当方で、メッキ処理を行う場合というのは、基準寸法100mm以上のハサミゲージの場合で、その際には「サンド・ブラスト処理」を前処理としてなされるように手配している。
「サンド・ブラスト処理」というのは、ワーク表面に研磨砥粒を吹き付けて凹凸を形成させる処理なのだが、これによってメッキ層とゲージ母材との間の密着性を高め、あるいはまた、ゲージを扱う場合の「滑り」が生起しにくいものになるよう心掛けている。

硬質クロムメッキも、この場合はクロム単層メッキなのだが、同様にゲージ測定部のメッキ層は除却される。
昔、同業他社さんの製作に係るゲージで、ゲージ測定部にメッキ層を残した仕立て上げがなされている例を見たことがある。
この場合は、メッキ層の厚みを事前に考量して一旦寸法仕上げを行い、メッキ後に、メッキ層厚みを割り込むことがないように寸法仕上げをするという、つまり、寸法仕上げを2回するという方法である。

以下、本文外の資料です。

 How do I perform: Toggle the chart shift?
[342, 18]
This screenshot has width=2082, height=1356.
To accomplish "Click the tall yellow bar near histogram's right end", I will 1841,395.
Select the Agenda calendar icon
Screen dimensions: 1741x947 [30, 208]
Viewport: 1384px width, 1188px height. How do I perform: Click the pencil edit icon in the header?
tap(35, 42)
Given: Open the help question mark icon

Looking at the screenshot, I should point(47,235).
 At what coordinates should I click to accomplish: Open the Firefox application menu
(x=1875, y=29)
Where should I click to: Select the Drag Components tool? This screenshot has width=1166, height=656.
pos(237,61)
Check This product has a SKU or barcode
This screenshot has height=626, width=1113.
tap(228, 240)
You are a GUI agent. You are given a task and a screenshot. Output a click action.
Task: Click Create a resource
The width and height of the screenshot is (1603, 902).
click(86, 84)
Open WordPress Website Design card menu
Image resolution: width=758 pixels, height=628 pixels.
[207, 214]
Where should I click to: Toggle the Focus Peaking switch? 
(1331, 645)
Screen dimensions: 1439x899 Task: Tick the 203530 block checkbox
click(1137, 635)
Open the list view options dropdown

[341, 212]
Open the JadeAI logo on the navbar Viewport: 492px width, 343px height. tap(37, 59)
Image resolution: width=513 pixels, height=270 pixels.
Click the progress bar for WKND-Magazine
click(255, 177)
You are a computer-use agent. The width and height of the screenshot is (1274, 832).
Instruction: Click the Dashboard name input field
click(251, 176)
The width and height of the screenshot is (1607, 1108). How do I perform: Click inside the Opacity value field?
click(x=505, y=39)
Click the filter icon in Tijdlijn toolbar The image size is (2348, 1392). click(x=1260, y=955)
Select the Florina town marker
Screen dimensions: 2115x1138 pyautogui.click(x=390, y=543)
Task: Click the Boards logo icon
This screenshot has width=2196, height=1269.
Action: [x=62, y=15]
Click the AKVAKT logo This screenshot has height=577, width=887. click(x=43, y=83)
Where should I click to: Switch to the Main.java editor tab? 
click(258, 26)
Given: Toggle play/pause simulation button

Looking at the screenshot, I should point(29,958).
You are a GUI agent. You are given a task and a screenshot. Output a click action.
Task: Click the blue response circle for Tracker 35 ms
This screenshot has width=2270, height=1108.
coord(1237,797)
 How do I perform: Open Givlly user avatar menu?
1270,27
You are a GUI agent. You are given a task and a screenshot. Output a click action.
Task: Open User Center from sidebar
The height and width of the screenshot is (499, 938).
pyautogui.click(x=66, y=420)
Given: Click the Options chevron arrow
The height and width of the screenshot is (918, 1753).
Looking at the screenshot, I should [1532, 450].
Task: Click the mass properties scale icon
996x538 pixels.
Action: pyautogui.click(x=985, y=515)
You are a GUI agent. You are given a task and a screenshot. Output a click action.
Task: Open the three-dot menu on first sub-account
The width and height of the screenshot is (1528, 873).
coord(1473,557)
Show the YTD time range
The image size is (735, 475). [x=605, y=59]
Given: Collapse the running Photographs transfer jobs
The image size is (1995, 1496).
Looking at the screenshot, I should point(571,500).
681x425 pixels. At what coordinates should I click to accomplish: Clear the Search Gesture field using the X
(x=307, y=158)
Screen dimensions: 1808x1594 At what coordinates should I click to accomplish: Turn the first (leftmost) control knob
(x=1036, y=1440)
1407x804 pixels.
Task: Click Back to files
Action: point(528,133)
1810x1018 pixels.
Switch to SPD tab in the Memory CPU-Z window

硬質クロムメッキ層をWA砥石・砥粒でラップするというのはかなり困難な作業であり、また、メッキ業者さんの方でも期待通りのメッキ厚のコントロールができるか否かが決定的な決め手になるから、委託先の選定が難しい。
あれやこれやで、出来上がったゲージはかなり高コストなものとならざるを得ない。

以上のメッキ処理に対して、いわゆる「黒染め処理」が求められる事例がある。
「黒染め処理」というのは、ゲージ母材表面に化学的に四三酸化鉄層を形成させる処理のことである。メッキ処理の場合、そのメッキ層厚みはかなり大きなものになると言えるから、実は、その分、表面を丈夫に保つということも言えるし、あるいは、メッキ層が剥がれるということもあり得る。これに対して「黒染め」の場合、母材表面それ自体の化学変化であるから処理の前後を通じてゲージそれ自体の厚みは変わらないし、それなりには丈夫な被膜が形成されるものである。ただ、黒染め処理を行う場合でも、ゲージ測定部の測定面は黒染め被膜は除却されないと精度仕上げはできない。

以上、要するに、メッキであれ黒染めであれ、表面処理を行っても、ゲージ測定面は環境雰囲気にそのまま晒される、従って、こまめに防錆油を塗布する管理が必須であるという事情は変わらない。